Naspers Foundry’s eleventh investment since its inception in 2019 is part of Naspers’ R1.4 billion commitment to the growth of South Africa’s tech sector.
Nile was formed in 2020 to provide farmers with digital solutions to address several pain points associated with food trading. They include price transparency, quality verification, payment speed, produce traceability, and food waste.
Farmers connected throughout Africa
Farmers and commercial retailers of fresh produce in South Africa and across the continent are connected through the start-end-to-end up’s procedure.
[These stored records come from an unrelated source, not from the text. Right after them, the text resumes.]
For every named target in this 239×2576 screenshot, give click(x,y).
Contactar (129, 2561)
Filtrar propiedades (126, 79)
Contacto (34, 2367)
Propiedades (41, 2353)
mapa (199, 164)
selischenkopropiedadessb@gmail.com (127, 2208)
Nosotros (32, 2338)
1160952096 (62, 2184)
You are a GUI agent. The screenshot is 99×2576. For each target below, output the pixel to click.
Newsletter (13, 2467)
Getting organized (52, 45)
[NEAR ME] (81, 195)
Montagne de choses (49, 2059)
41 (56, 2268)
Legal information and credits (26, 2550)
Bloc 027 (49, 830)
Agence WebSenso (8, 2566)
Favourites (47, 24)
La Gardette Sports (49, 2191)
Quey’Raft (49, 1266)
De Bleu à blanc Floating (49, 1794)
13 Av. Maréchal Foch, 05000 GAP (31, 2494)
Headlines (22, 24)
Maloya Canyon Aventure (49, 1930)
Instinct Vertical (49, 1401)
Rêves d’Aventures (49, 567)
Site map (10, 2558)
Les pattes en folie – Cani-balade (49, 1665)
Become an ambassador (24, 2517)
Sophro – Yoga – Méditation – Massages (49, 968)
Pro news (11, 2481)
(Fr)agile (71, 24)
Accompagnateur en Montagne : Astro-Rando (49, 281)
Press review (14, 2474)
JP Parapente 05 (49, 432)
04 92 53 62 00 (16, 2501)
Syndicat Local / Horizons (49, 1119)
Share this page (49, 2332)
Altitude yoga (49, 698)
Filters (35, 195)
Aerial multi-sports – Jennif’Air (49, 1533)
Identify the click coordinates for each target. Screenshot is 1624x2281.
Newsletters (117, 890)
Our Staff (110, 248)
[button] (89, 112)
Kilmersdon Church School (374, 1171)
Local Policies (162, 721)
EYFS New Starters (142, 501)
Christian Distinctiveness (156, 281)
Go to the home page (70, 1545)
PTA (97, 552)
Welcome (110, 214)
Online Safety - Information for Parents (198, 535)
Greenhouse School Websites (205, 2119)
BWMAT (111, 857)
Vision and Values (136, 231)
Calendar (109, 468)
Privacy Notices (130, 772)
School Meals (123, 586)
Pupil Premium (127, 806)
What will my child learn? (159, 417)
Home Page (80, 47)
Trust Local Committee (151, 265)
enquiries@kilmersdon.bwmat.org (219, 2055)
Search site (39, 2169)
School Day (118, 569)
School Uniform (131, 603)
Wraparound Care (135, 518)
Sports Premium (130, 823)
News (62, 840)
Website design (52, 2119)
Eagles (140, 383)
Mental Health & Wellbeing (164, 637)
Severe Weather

The B2B platform streamlines processes and protects payments for farmers, resulting in greater transparency and improved cash flow.
Over 30 million kilograms of fruits and vegetables have been traded on the Nile platform since its launch, with purchasers hailing from five countries and 35 locations across Southern Africa. Farmers of different sizes – from small-scale farms to large commercial farmers – employ Nile’s services, while customers range from huge South African-listed firms to tiny family-owned merchants and distributors. Botswana, Namibia, Eswatini, and Mozambique are among the company’s other locations.Phuthi Mahanyele-Dabengwa, Naspers chief executive in South Africa, said: “The importance of food security cannot be overstated, and a platform like Nile provides a positive contribution towards helping to sustain it. According to the World Bank, Africa’s food system has huge potential to create more and better jobs. More inclusive value chains that link farmers and other stakeholders can help realise this potential. Our investment in Nile is a great example of how technology can support communities and improve economic opportunity.”